* [Exercise aim] Locate the line bearing "DNS Lookup (229, 8)" in the material below, then reproduce it and each following line up to and including the line bearing "Namecheap (128, 278)".

* [Given data]
· · ·

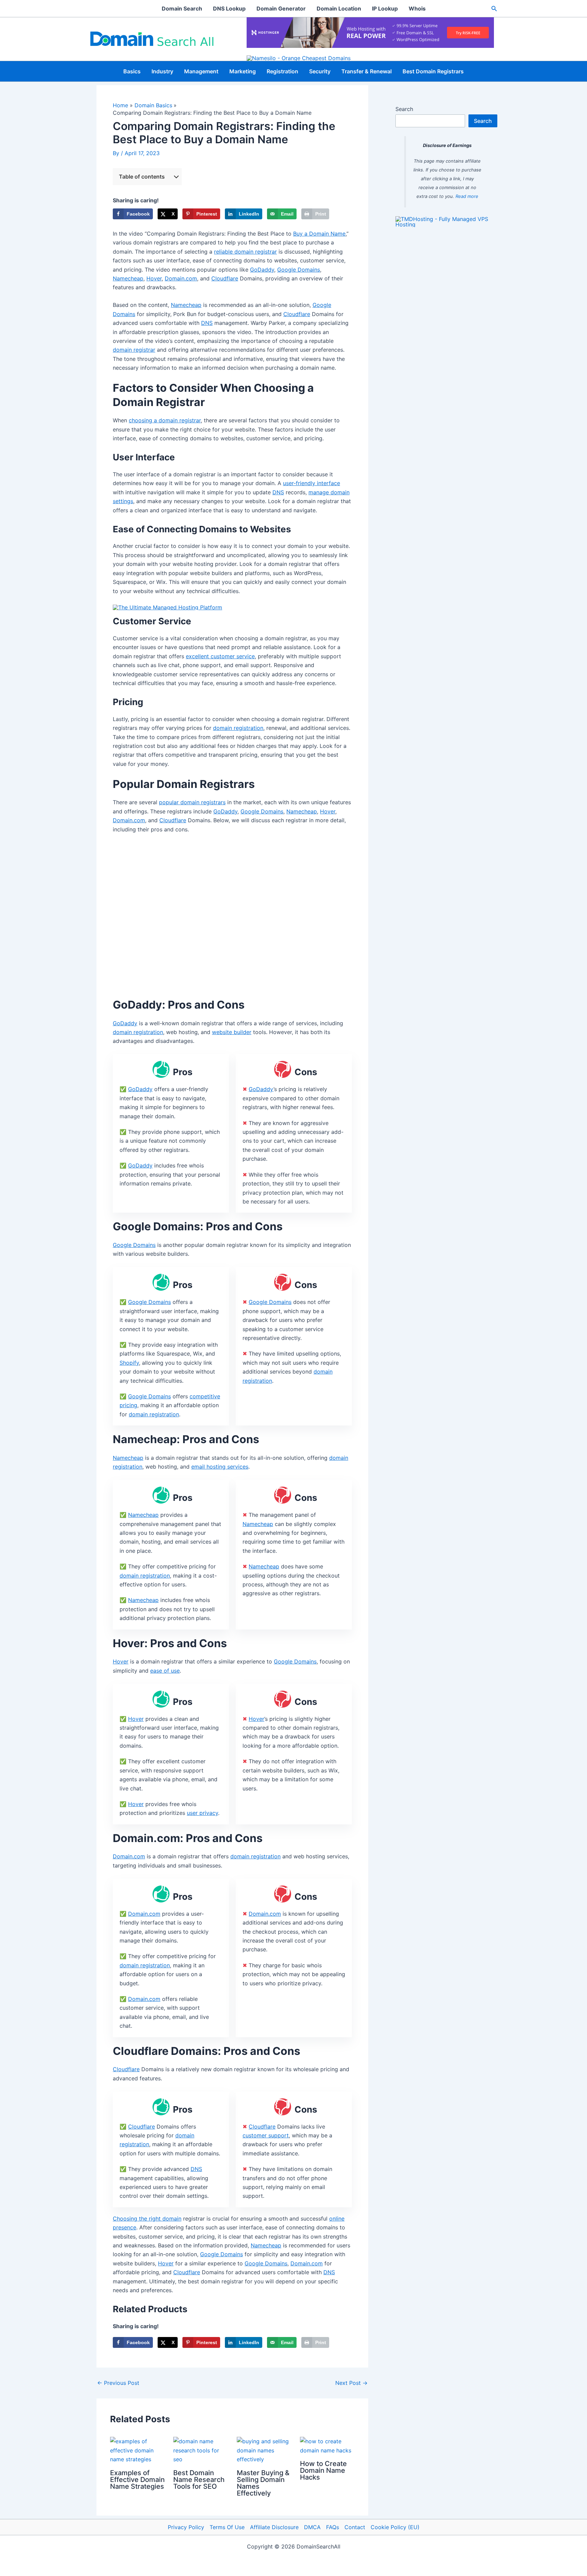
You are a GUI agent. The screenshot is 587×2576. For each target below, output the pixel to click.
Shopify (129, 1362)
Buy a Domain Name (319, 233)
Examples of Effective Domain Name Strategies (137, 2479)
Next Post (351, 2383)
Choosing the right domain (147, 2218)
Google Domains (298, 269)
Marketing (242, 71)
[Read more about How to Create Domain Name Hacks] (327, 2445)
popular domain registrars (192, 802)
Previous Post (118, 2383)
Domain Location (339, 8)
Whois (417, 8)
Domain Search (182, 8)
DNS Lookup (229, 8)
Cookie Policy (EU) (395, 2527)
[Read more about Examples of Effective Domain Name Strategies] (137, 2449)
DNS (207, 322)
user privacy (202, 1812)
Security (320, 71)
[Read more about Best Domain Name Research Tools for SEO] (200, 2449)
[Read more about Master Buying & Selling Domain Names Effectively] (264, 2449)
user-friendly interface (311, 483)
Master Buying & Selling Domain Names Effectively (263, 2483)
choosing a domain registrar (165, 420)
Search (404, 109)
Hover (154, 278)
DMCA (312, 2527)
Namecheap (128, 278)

· · ·

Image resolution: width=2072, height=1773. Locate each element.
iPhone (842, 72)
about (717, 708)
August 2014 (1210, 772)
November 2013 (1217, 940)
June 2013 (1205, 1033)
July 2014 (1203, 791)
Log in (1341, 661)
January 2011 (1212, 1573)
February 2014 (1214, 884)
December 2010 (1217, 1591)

· · ·

* [Response to this exercise]
DNS Lookup (229, 8)
Cookie Policy (EU) (395, 2527)
[Read more about Examples of Effective Domain Name Strategies] (137, 2449)
DNS (207, 322)
user privacy (202, 1812)
Security (320, 71)
[Read more about Best Domain Name Research Tools for SEO] (200, 2449)
[Read more about Master Buying & Selling Domain Names Effectively] (264, 2449)
user-friendly interface (311, 483)
Master Buying & Selling Domain Names Effectively (263, 2483)
choosing a domain registrar (165, 420)
Search (404, 109)
Hover (154, 278)
DMCA (312, 2527)
Namecheap (128, 278)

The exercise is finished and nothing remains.